Mataram (suarantb.com) – Sejumlah santriwati melaporkan pimpinan pondok pesantren (Ponpes) di Lombok Tengah ke Polres Lombok Tengah. Laporan tersebut berkaitan dengan dugaan kekerasan seksual oleh oknum pimpinan pesantren tersebut.
Pelaporan sejumlah santriwati itu didampingi oleh Tim Badan Konsultasi dan Bantuan Hukum (BKBH) Universitas Mataram (Unram). ”Kami sudah mendampingi para santriwati untuk melapor ke Polres Loteng, Kamis (15/1/2026) lalu,” kata Ketua BKBH Unram Joko Jumadi, Minggu (18/1/2026).
Dia menyebutkan, untuk sementara para korban melaporkan terkait dugaan kekerasan psikis oleh oknum pimpinan ponpes tersebut. “Terkait dengan pimpinan pondok yang meminta anak-ank santri untuk melakukan sumpah ‘Nyatoq’,” terangnya.
Sumpah “Nyatoq” itu dilakukan sebelum oknum petinggi Ponpes itu, melakukan dugaan kekerasan seksual terhadap para santriwati.
Joko menyebutkan, laporan tersebut kini telah ditindaklanjuti pihak kepolisian. Sudah ada enam santriwati yang diperiksa penyelidik. Enam santriwati yang diperiksa itu bertindak sebagai pelapor.
Selain memberikan pendampingan hukum, lanjutnya, BKBH Universitas Mataram dan Lembaga Perlindungan Anak Mataram juga memberikan pendampingan psikologis pada korban. ”Kami datangkan psikolog untuk mengobati psikis mereka,” ujarnya.
Sebagai informasi, kasus ini terungkap saat enam santriwati itu datang ke BKBH Unram. Mereka menceritakan menjadi korban dugaan kekerasan seksual.
Modusnya, para santriwati diminta untuk melakukan sumpah nyatoq. ”Jadi ada air putih dicampur dengan tanah yang diambil dari Makam Nyatoq di Rembitan,” beber Joko.

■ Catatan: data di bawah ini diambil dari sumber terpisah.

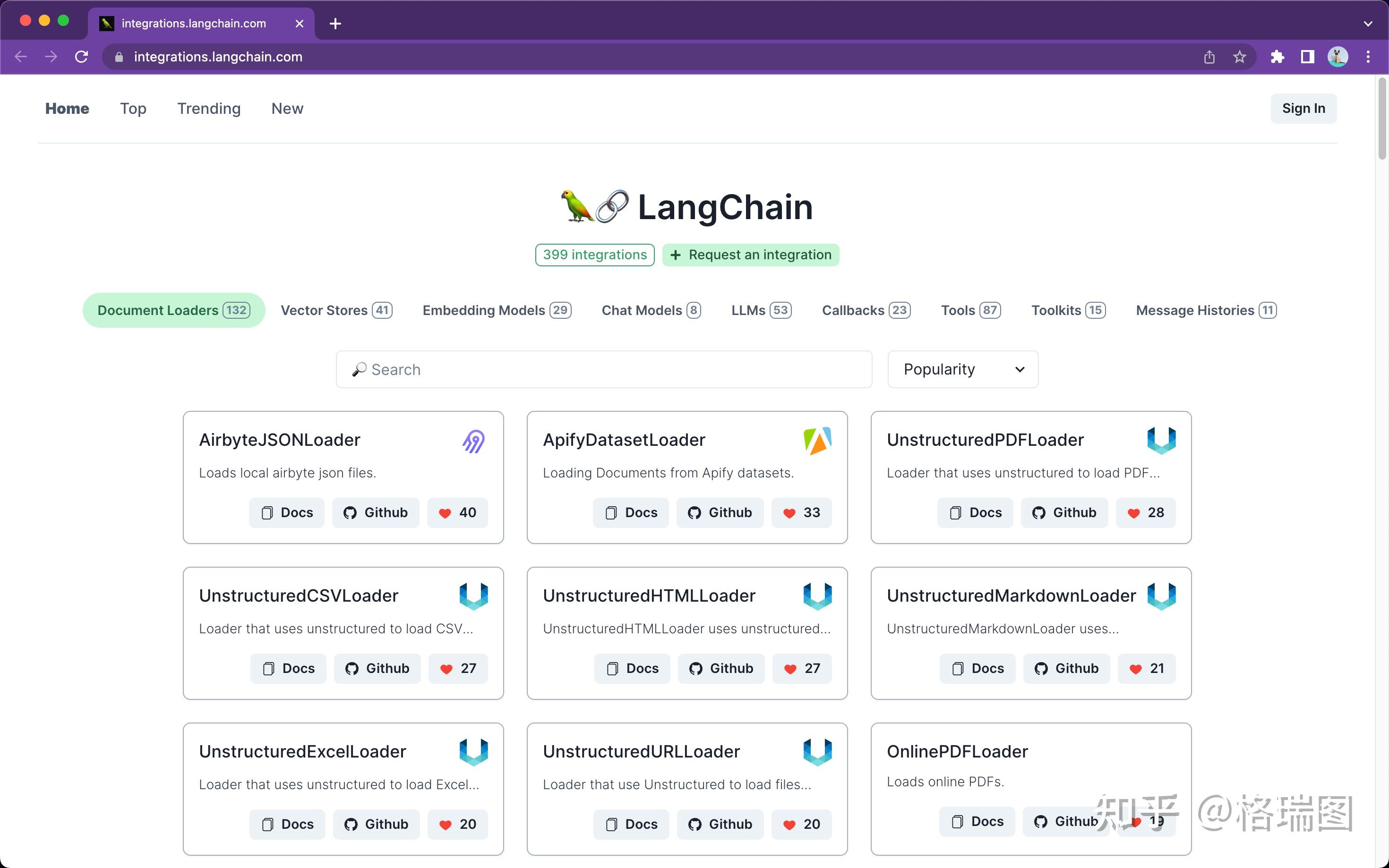This screenshot has height=868, width=1389.
Task: Click the Unstructured logo on UnstructuredPDFLoader card
Action: 1162,441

Setelah prosesi penyumpahan, pimpinan pondok pesantren yang dilaporkan itu kemudian membacakan doa yang diyakini memiliki karomah sebagai bentuk perlindungan. Air yang digunakan dalam prosesi tersebut dimantrai dan dipercaya dapat memberikan keselamatan serta perlindungan.
Setelah meminum air yang telah didoakan oleh guru tersebut, para korban kemudian diduga mengalami tindakan pelecehan seksual. Lebih lanjut, bentuk perbuatan yang dialami korban beragam, mulai dari perbuatan cabul hingga persetubuhan.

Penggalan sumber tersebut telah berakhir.